--- WORK REQUIRED ---
Please extract every line of the records below and reproduce each one unchanged, in the same order.

Begin DATA

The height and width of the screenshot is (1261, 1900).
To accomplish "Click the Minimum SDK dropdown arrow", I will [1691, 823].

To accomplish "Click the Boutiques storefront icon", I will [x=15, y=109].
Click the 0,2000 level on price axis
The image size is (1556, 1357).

End DATA

--- RESULT ---
The height and width of the screenshot is (1261, 1900).
To accomplish "Click the Minimum SDK dropdown arrow", I will [1691, 823].

To accomplish "Click the Boutiques storefront icon", I will [x=15, y=109].
Click the 0,2000 level on price axis
The image size is (1556, 1357).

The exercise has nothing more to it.